Aleys decides she doesn’t like Sister Katrijn.

“Enough, Katrijn,” says the grand mistress. “There is ample work for her.”

Sophia claps her hands. “Cecilia!” Across the courtyard, the girl with the blonde braid brightens and passes her carding paddles to the others, dusting her hands on her smock. As she nears, a frizz of wheat-colored curls escapes Cecilia’s cap. She wears a dress of the sort a country girl might wear to church.

Cecilia beams at her. “Hello, miss.” She bobs a curtsy. Aleys inclines her head.

“Sister,” Sophia corrects Cecilia. “We are one family in the begijnhof.” Aleys senses that the message is meant for her as well. “Sister Cecilia, please show Sister Aleys to the dormitory.”

Cecilia’s eyes dart to Katrijn, seeming to check her approval. Katrijn’s lips tighten but she gives a small nod.

“Now,” Sophia adds.

Cecilia takes Aleys’s arm and guides her down the path, but not before Aleys hears Sophia’s next words. “The girl can stay, Lukas. But Katrijn asks a good question. What exactly does the bishop know of this?”

11

The Bishop

It is the year of our Lord 1298, and the Church is uneasy, a fat beast circling itself, snapping at its tail. Jan Smet, Bishop of Tournai, is in his manor house, counting all his money.
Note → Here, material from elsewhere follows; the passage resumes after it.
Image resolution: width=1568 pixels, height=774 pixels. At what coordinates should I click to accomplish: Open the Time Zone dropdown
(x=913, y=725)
His accountant, a thin man with a scant moustache, leans over the books he’s lugged into the dining room, squinting up for approval as his finger traces ruled columns. The man looks like he eats nothing but bone broth. Good. Accountants should be thin. It shows they haven’t been skimming the coffers.
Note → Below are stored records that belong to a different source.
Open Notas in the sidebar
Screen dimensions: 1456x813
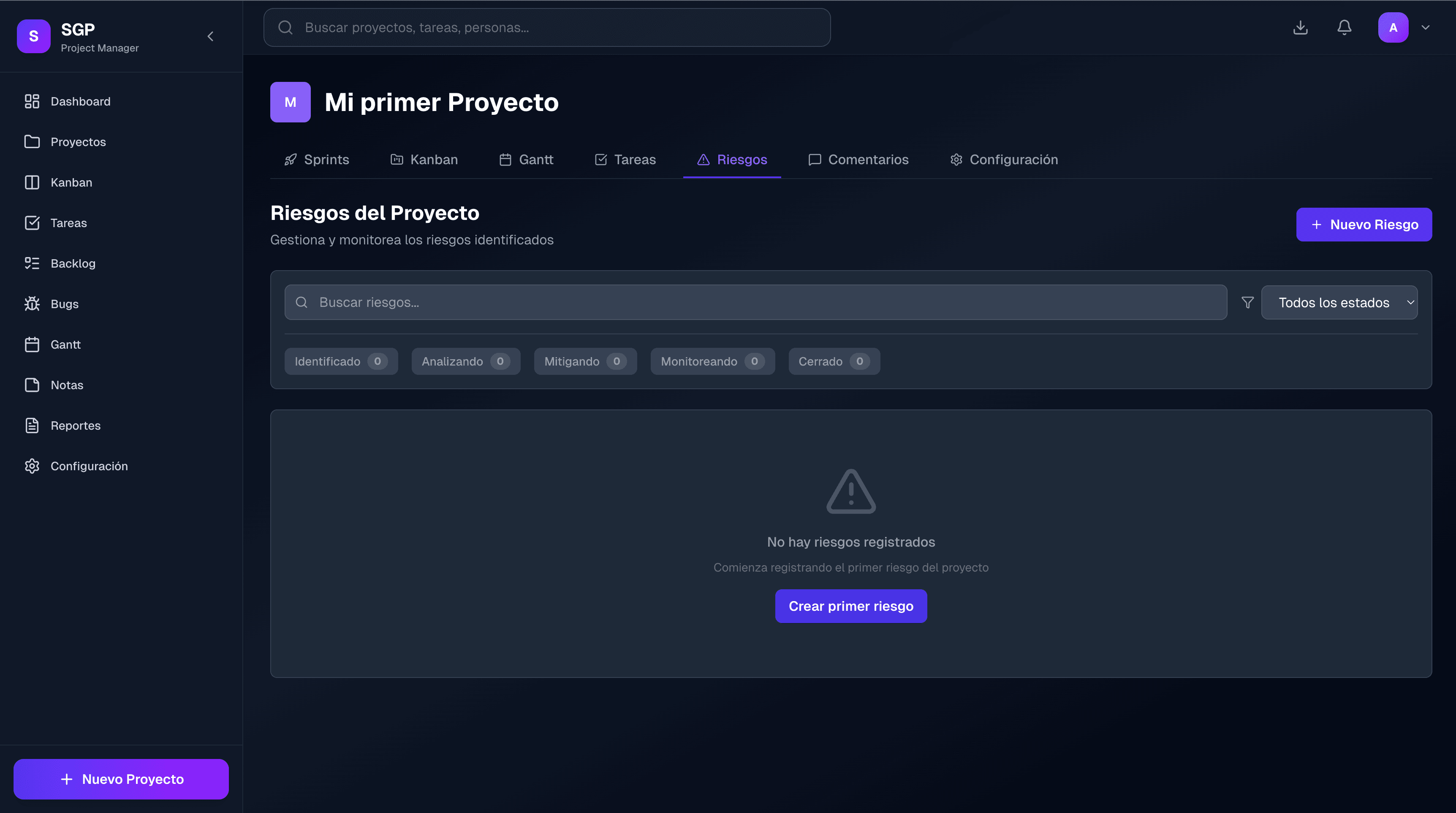coord(67,385)
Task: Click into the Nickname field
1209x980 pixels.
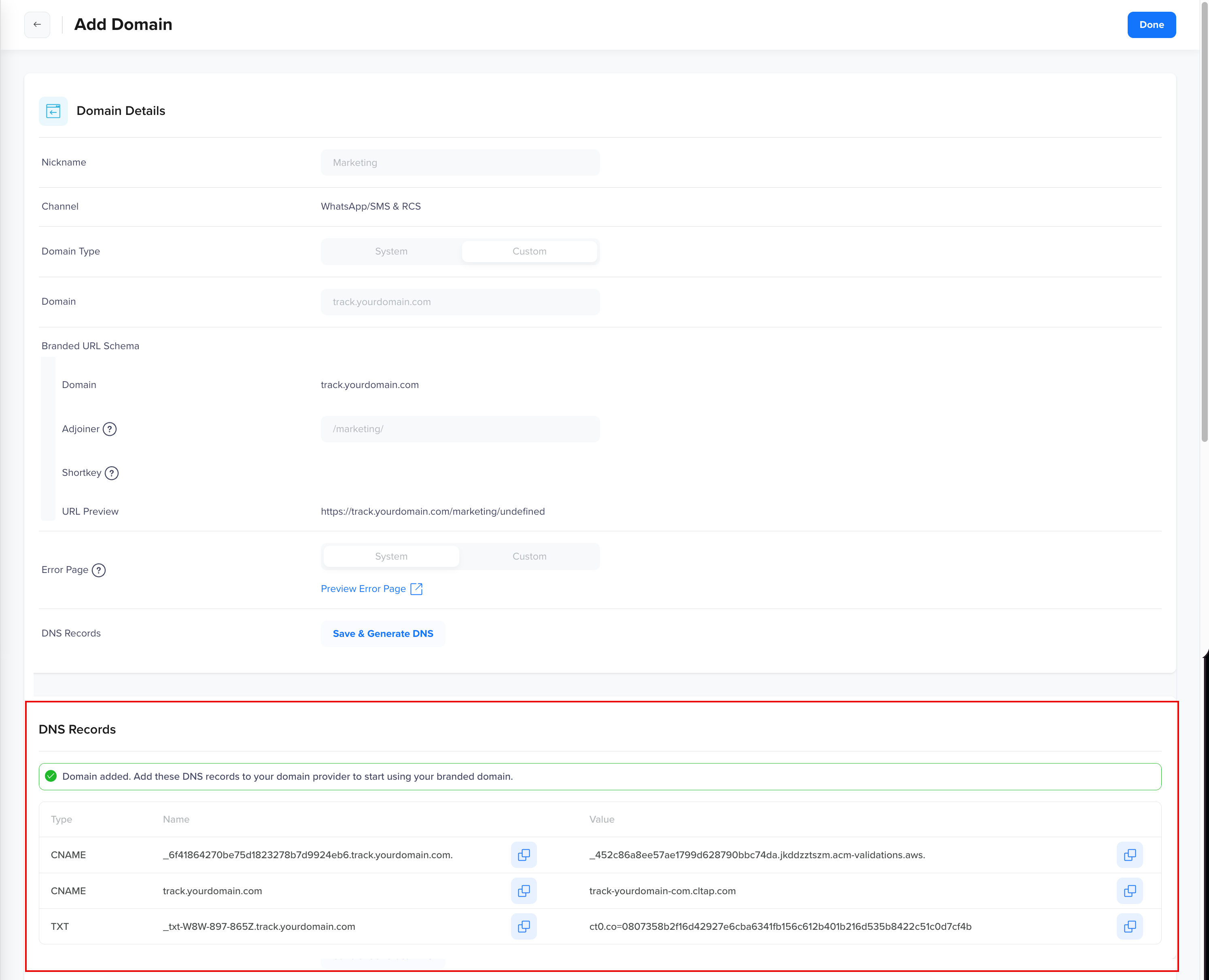Action: pos(460,163)
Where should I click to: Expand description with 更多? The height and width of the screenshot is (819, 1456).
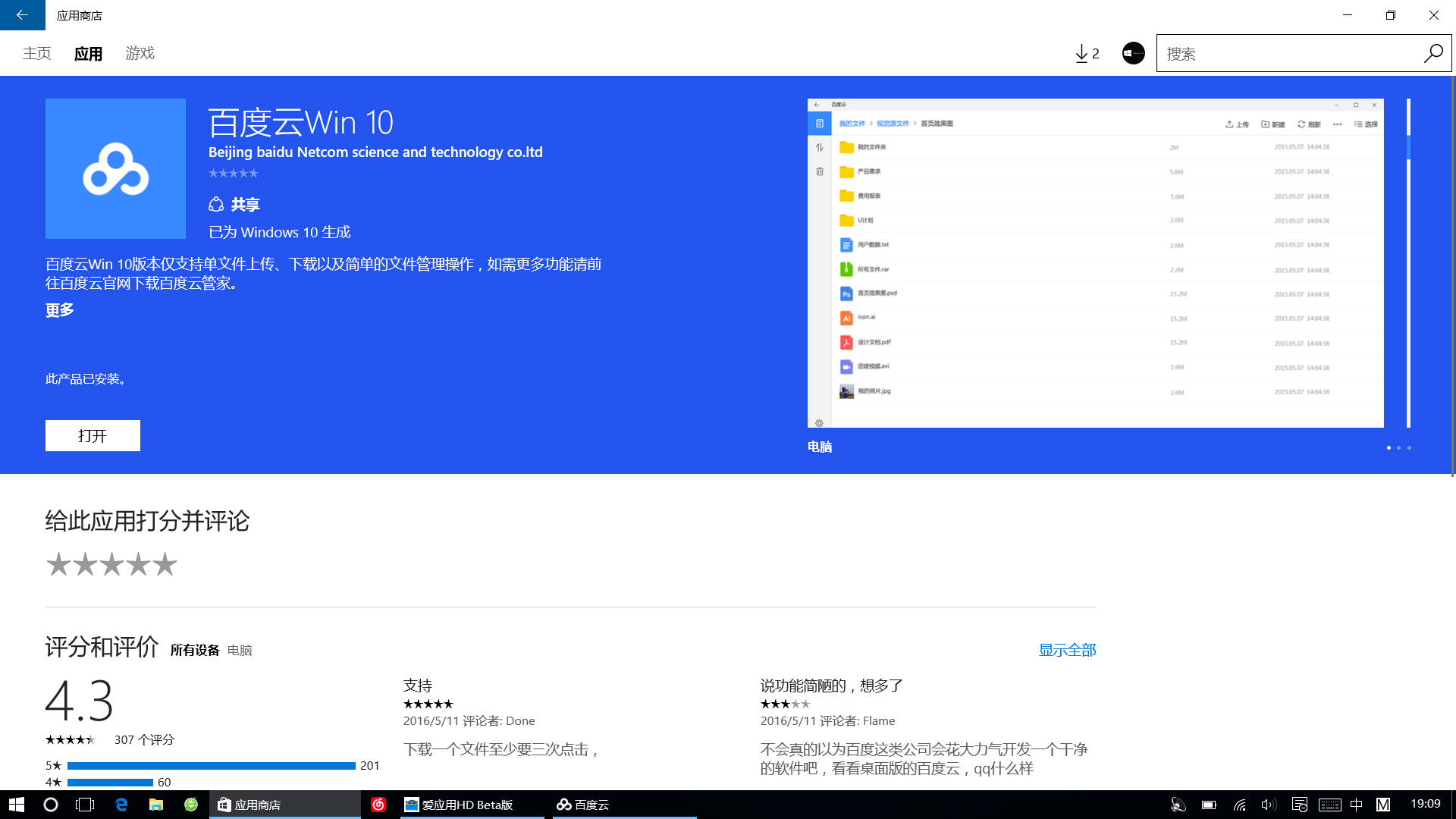tap(60, 310)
“Your Grace.” The accountant’s finger shakes as he reaches the figure at the base of the page. “This last venture, well, it was not as profitable as usual, though ...” His finger steadies as it moves to another column. “As you see here, they did retrieve some relics we could sell.” The accountant taps a list of plunder from the recent crusade: saints’ bones and splinters from the cross.Thecross, if you’re gullible. His accountant is right. The relics could bring in some cash, as long as the buyers believe they’re genuine. The bishop knows better. If you added up every holy bone that a knight has pulled from a dusty saddlebag, you’d deduce that Saint Peter had four legs and two heads. The cross must have been the size of three longships. The bishop retains the best relics for his cathedrals. Long bones of saints attract tithing tourists. The rest—well, the bishop views the sale of minor relics as a sort of holy lottery. Some buyers take home miracle-working bits and ends of martyrs. Others will be praying to the knuckles of sheep farmers. Their coin is the same.
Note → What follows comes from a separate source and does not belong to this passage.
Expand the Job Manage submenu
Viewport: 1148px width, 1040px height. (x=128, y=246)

“Your Grace,” murmurs the accountant, “it is not enough.”

It never is. Crusades have their charms, but they’ve been growing ever more expensive and less and less productive.

“Well?” he says. “You’re my accountant. What do you suggest?”

“Sir, there are always indulgences.” As if he’s read the bishop’s mind, he adds, “We could pardon the blasphemers and moneylenders.”

“Perhaps.” Taxing the blasphemers who complain about the Church is satisfying, but not especially profitable. Lofty morals, shallow pockets. Better to tap the moneylenders. “What’s the going penalty for usury?” The Church runs a brisk trade in pardons to men who lend with interest. Notorious usurers, as the pope calls them, are forbidden communion or a Christian burial. Unless they obtain his, the bishop’s, forgiveness. The solution is simple: The Church sells its indulgence, and the moneylenders hike interest rates and count the price of pardon as one more cost of business.

“Three guilders, Your Grace.” The accountant hesitates. “But you may want to lower that, sir. The market is growing a bit ... restless.”